Cannabis and crash risk among older drivers.
Accid Anal Prev. 2021 Feb 04;152:105987
Authors: Johnson MB, Mechtler L, Ali B, Swedler D, Kelley-Baker T
The purpose of this research was to reanalyze data collected from the National Highway Traffic Safety Administration’s Drug and Alcohol Crash Risk Study to investigate whether driving under the influence of cannabis (THC-positive) was associated with elevated crash risk for younger and older drivers. The data came from a case-control relative risk study collected from Virginia Beach, VA, over a 20-month period. Data collectors gathered driver information from the scene of vehicle crashes and, in some cases, from hospitals. Non-crash controls were sampled from the same locations, days, and times as crashes. Key data items included driver demographics and oral fluid and blood samples, which were assayed for licit and illicit drugs.
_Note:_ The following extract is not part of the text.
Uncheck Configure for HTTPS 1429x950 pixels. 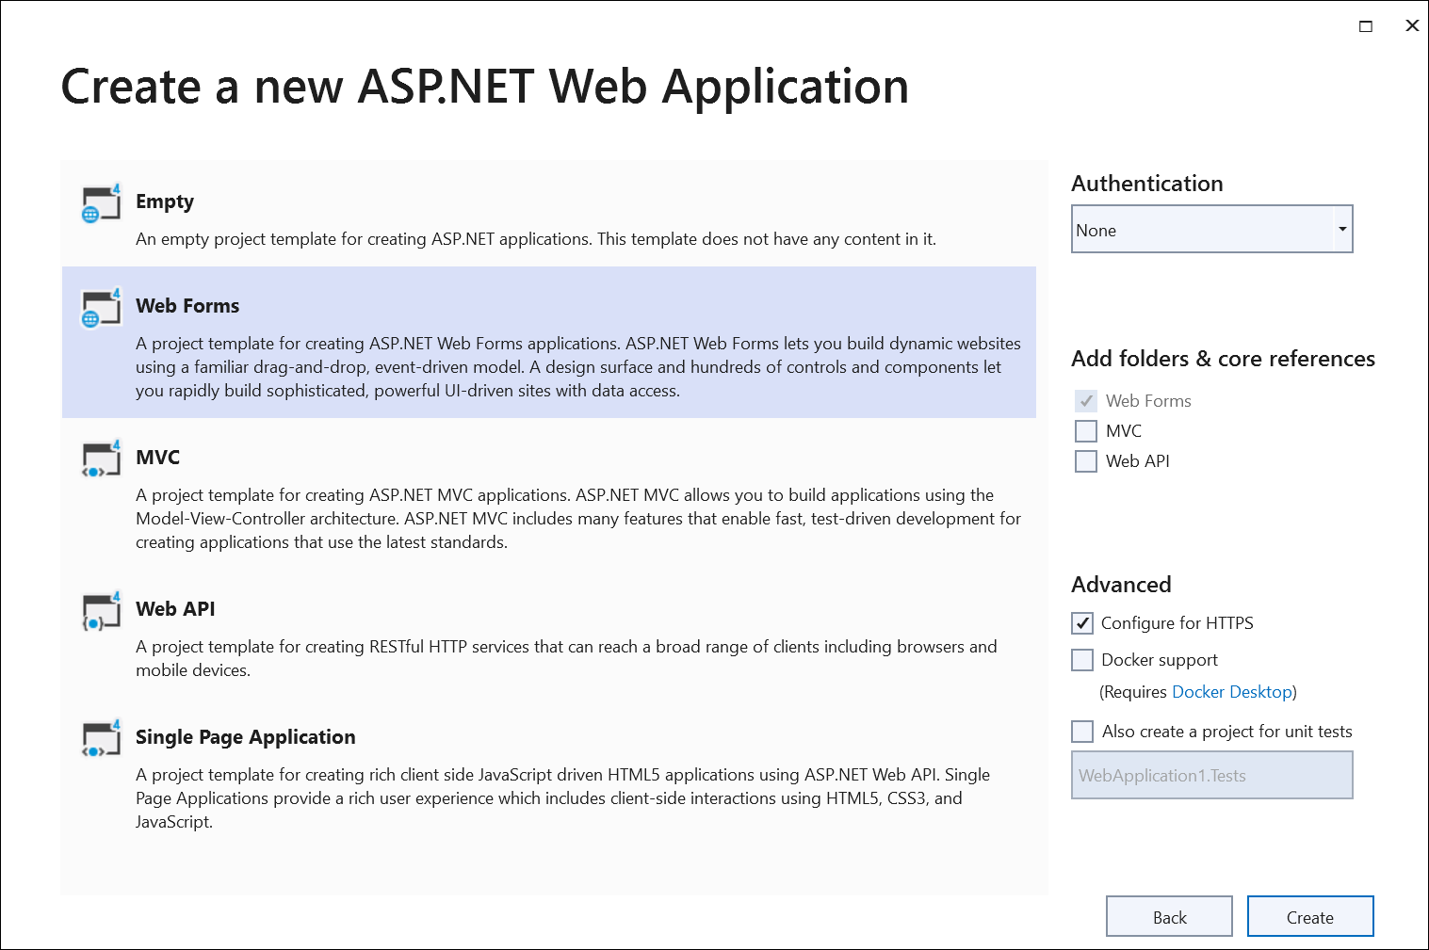point(1082,623)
We found no overall association between cannabis use and risk of crash involvement. However, when age and age2 were allowed to interact with THC, significant interaction effects emerged. THC was associated with increased risk of crash involvement for older drivers. Difference between THC-positive and sober drivers emerged as significant at age 64. The research underscores the value of examining drugged driving in the context of driver age. Age-related declines in neurocognitive and psychomotor functioning were not measured but might be important in explaining the results.